12 Ways To Make The World Fall In Love With Your Brand

by / ⠀Startup Advice / April 12, 2012

On February 16, 2011 The Borders Group announced that it had filed for Chapter 11 Bankruptcy protection, listing $1.275 billion in assets and $1.293 billion in debts.

Within the boardroom of its Ann Arbor, Michigan headquarters were crisis talks of private equity investment, auctions, petitions, lease takeovers, bids and eventually, liquidation.

Across America and the world, the brand’s lovers felt emotions that hollow the stomach, while business analysts focused on Borders’ failure to surf the irreversible digital wave and other actions that, with creeping determinism, could have prevented the crash of a loved empire.

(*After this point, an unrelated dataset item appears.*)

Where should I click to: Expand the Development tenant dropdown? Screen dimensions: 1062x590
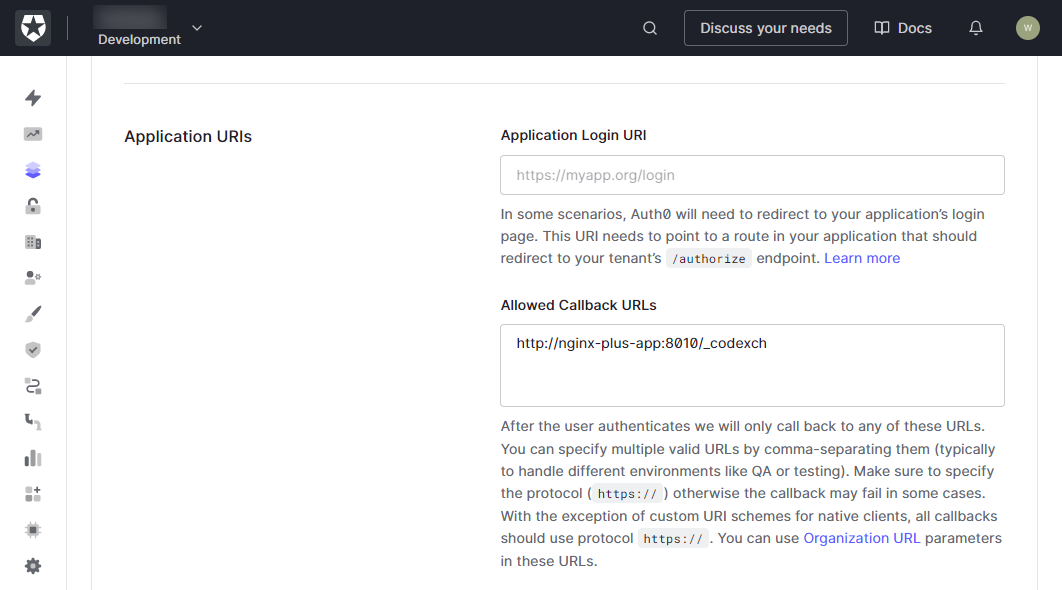pos(196,28)
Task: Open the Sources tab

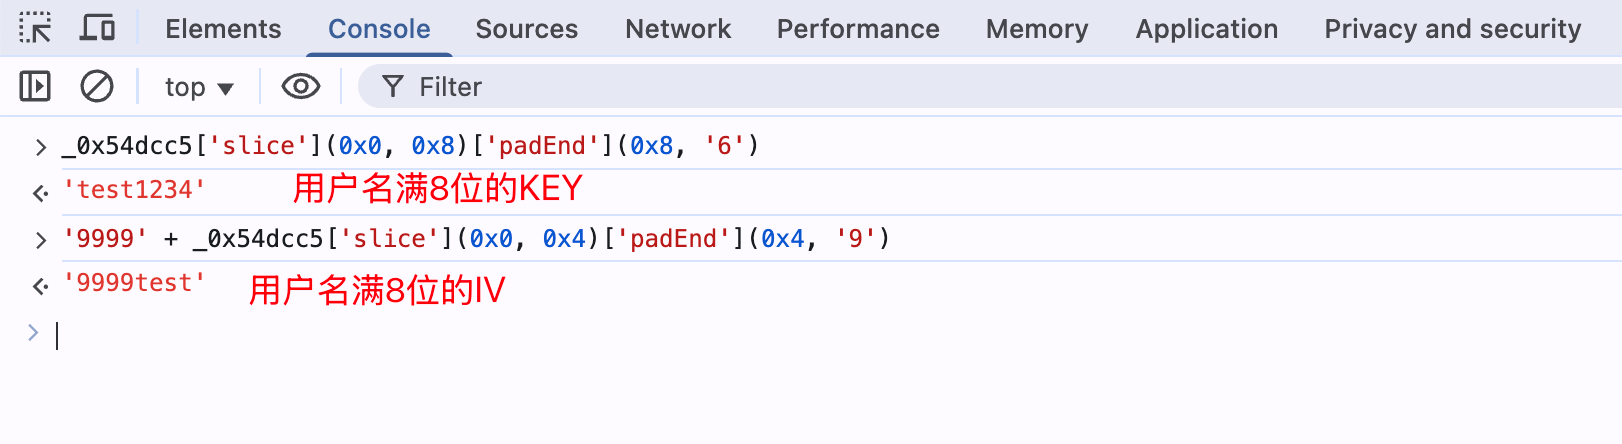Action: (526, 29)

Personally, I reflected on my days at Borders’ multi-leveled Post Street store at Union Square in San Francisco, where I left my heart and memories sitting by the windowsill, lost in time, scanning and selecting books, music and magazines.

When people like brands, they have personal relationships but are relatively indifferent to news of its collapse. They reflect on the reality that failure is just a part of business.

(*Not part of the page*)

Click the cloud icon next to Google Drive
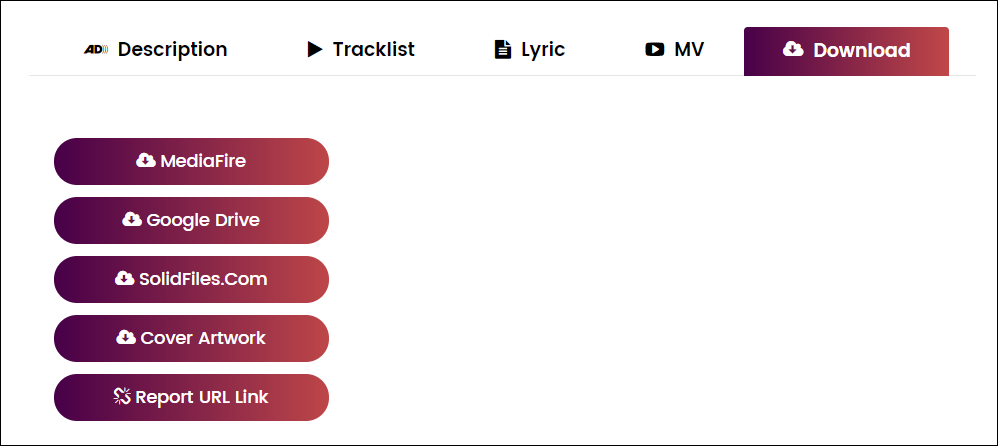 click(x=132, y=219)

However, when people love brands, they are actively engaged and outspoken investors in its future. Company stewards face public backlash and occasionally praise for a brand’s evolution, rise and demise.

With brands we love, our emotional connection as consumers transcend logical mathematical measurements of limit. Advertising genius Kevin Roberts, CEO Worldwide of Saatchi & Saatchi writes that ultimately, love is what is needed to rescue brands.

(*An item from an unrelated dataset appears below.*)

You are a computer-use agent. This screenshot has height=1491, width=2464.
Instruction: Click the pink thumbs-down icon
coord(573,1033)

Additionally, respected advertising leader and CEO of M&C Saatchi Asia, Chris Jaques, emphatically repeats the serious business of social media. Jaques challenges advertising executives to discard old marketing textbooks and learn from pioneer Lady Gaga, who has achieved definitive love status. Beyond pushing creative dimensions, Jaques also argues for an academic understanding on why people ‘like’ or ‘follow’ brands. Companies perceive that they are liked or followed because people want to learn about their new products and gain exclusive information. However, IBM studies prove a huge disconnect, with fans and followers claiming interest in discounts. This perception-reality gap, amongst many others, must be bridged to earn love in this new economy of mass consumption, mass media, mass participation and mass judgment.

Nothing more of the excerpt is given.